Code Implementation: Selection Sort Here’s a JavaScript implementation of Selection Sort: function selectionSort(array) { for(let i = 0; i < array.length - 1; i++) { let lowestNumberIndex = i; for(let j = i + 1; j < array.length; j++) { if(array[j] < array[lowestNumberIndex]) { lowestNumberIndex = j; } } if(lowestNumberIndex != i) { let temp = array[i]; array[i] = array[lowestNumberIndex]; array[lowestNumberIndex] = temp; } } return array; }

Let’s break this down line by line. We begin a loop that represents each pass-through.

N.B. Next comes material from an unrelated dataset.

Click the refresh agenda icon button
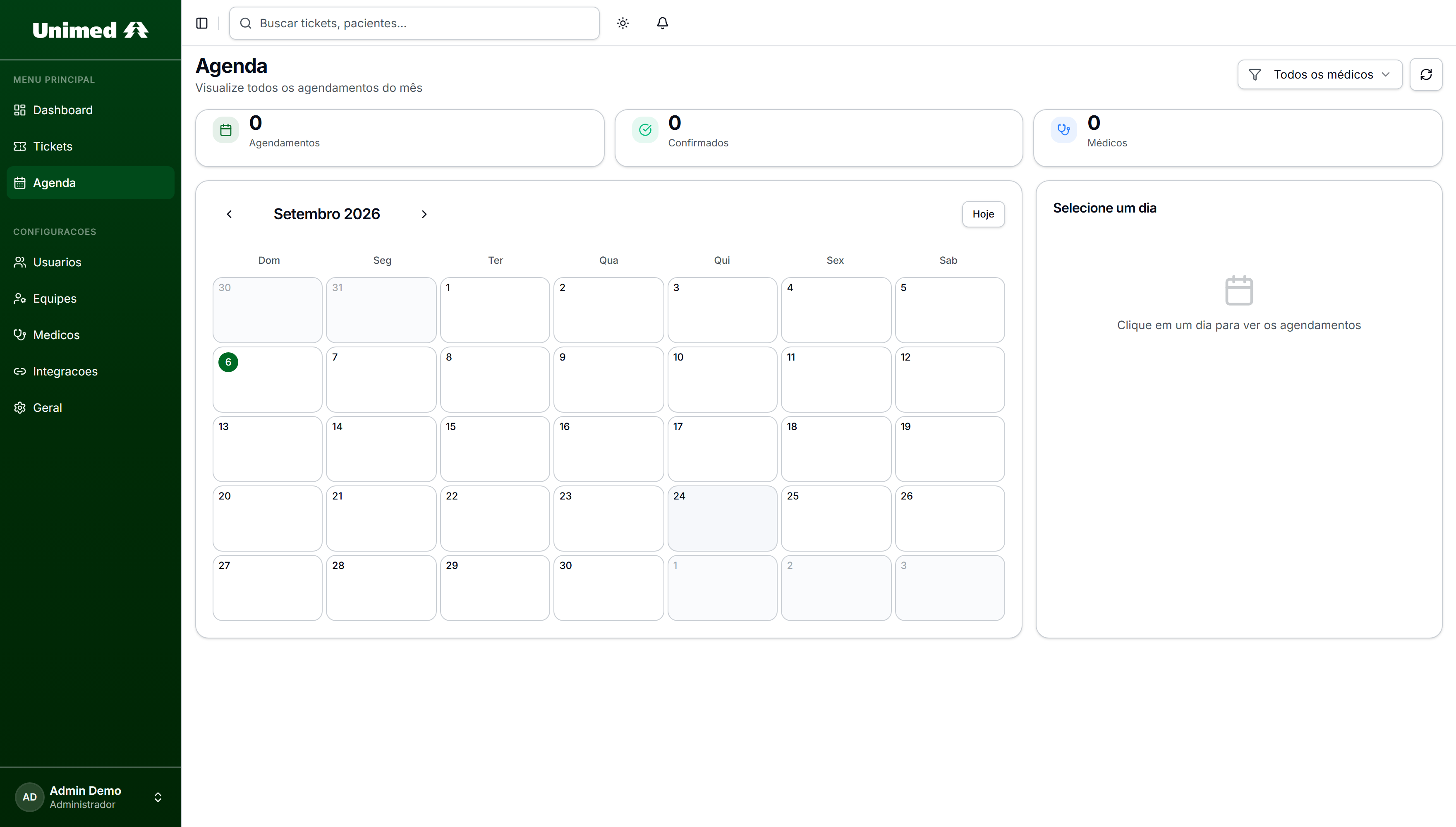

It uses the variable i to point to each value of the array, and goes up through the second-to-last value: for(let i = 0; i < array.length - 1; i++) {

It doesn’t need to run for the last value itself, since the array will be fully sorted by that point. Next, begin keeping track of the index containing the lowest value we encounter so far: let lowestNumberIndex = i;

This lowestNumberIndex will be 0 at the beginning of the first pass-through, 1 at the beginning of the second, and so on. The reason we specifically keep track of the index is because we’ll need access to both the lowest value and its index in the rest of our code, and we can use the index to reference both. (We can check the lowest value by calling array[lowestNumberIndex]).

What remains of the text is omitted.